Validity of Machine Learning in the Quantitative Analysis of Complex Scanning Near-Field Optical Microscopy Signals Using Simulated Data

Scattering-type scanning near-field optical microscope (s-SNOM) is a modern technique for subdiffractional optical imaging and spectroscopy. Over the past two decades, tremendous efforts have been devoted to modeling complex tip-sample interactions in s-SNOM, aimed at understanding the electrodynamics of materials at the nanoscale. However, due to complexities in analytical methods and the limited computation power for fully numerical simulations, compromises must be made to facilitate the modeling of tip-sample interaction, such as using quasistatic approximation or unrealistic tip geometries.

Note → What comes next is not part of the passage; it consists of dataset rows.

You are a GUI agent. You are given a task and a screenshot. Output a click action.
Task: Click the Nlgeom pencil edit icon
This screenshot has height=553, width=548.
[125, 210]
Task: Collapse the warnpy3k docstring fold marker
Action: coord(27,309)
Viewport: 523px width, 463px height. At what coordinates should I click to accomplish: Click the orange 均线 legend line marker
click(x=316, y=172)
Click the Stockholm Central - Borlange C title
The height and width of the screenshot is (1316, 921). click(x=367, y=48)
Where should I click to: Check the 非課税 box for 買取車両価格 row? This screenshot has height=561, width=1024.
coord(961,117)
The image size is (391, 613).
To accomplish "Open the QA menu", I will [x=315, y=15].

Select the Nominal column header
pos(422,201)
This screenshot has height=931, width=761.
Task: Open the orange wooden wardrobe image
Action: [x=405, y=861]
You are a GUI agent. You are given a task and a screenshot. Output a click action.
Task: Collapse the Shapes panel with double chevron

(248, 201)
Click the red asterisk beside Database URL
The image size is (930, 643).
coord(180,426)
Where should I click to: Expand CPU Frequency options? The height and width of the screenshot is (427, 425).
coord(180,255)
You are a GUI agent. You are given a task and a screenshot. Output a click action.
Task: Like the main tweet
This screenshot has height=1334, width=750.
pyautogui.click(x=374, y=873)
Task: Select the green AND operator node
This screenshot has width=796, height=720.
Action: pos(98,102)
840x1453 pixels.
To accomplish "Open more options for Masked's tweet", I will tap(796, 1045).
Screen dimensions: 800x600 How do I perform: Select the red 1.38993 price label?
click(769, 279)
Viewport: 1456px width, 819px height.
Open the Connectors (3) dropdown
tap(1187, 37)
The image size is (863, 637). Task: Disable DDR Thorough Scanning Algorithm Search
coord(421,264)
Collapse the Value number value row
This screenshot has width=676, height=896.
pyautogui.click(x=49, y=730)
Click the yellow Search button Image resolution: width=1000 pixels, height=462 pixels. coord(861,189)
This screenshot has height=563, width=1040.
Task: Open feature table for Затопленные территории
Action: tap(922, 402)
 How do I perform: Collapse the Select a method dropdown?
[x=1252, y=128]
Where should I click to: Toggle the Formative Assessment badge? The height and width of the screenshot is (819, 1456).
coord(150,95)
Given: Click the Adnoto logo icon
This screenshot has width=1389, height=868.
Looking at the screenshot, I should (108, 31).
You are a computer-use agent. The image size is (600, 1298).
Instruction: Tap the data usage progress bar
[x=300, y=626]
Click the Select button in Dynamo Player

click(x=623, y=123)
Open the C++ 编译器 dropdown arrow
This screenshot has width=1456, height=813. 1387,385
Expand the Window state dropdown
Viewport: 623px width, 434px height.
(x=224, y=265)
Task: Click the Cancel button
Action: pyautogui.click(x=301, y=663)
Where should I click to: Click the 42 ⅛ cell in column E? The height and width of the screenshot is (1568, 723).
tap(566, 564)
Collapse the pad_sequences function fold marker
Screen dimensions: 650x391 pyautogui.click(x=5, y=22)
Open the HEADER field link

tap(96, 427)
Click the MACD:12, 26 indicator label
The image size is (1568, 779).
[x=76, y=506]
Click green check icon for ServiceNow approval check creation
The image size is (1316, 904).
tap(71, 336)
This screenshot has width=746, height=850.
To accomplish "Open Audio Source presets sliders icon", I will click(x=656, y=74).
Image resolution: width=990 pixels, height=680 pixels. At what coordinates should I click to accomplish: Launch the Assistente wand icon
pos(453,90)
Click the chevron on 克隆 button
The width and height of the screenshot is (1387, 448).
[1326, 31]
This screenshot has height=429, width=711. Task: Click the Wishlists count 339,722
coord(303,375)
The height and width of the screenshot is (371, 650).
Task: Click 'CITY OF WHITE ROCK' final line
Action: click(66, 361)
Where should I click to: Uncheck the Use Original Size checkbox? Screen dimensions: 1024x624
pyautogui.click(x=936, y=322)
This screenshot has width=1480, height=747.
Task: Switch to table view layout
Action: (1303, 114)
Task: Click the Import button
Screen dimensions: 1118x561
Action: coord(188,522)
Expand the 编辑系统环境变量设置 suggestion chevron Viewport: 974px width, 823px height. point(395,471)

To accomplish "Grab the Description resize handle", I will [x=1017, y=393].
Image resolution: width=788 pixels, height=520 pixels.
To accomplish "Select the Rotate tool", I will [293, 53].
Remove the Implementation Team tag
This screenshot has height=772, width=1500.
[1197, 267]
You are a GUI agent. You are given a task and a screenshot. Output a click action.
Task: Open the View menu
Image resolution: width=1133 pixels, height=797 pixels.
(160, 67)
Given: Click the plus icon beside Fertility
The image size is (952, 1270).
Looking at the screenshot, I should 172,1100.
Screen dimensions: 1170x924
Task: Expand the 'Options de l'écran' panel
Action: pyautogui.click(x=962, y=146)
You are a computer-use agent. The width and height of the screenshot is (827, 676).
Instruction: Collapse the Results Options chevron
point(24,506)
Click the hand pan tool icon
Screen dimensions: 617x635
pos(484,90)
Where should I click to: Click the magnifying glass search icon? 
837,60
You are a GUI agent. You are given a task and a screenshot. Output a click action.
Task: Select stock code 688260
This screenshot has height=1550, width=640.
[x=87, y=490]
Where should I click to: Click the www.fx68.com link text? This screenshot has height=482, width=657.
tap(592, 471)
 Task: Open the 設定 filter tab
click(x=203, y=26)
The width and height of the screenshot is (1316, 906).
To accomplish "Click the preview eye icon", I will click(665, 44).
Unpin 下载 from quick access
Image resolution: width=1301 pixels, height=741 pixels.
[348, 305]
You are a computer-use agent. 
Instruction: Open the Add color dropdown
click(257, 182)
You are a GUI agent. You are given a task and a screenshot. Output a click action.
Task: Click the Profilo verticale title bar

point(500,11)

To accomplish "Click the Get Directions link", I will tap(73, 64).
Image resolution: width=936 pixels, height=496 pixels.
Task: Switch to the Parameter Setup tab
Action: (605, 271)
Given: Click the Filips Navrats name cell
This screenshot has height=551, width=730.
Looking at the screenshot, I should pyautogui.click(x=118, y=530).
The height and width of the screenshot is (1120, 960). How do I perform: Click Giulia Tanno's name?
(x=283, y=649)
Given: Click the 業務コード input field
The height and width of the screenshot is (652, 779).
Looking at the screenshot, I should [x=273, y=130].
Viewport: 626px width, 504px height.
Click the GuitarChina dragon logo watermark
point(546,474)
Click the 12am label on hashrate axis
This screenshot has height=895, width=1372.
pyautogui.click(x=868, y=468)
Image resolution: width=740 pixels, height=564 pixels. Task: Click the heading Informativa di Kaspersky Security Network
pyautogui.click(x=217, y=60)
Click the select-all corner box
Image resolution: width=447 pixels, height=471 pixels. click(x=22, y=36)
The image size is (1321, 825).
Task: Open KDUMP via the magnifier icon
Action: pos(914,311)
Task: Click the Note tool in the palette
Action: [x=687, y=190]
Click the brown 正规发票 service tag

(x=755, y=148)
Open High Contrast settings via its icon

In this paper, we apply a variety of widely utilized machine-learning methods, including k nearest neighbor and feed-forward neural network etc. to study the phase-resolved spectroscopic near-field response. With only a small set of training data, which is simulated using the finite-dipole model, we demonstrate that the relation between the experimental near-field signal and sample optical constant can be one to one mapped without the need for tip modeling: for a given material with a moderate dielectric function, its complex near-field spectrum can be accurately determined within the mid-IR spectral range, and vice versa. Our preliminary study sets the stage for future exploration using real experimental data. Our method is beneficial for processing the increasing amount of data accumulated across many research groups and especially useful for user facilities such as synchrotron-based national laboratories where a large amount of data is generated on a daily basis.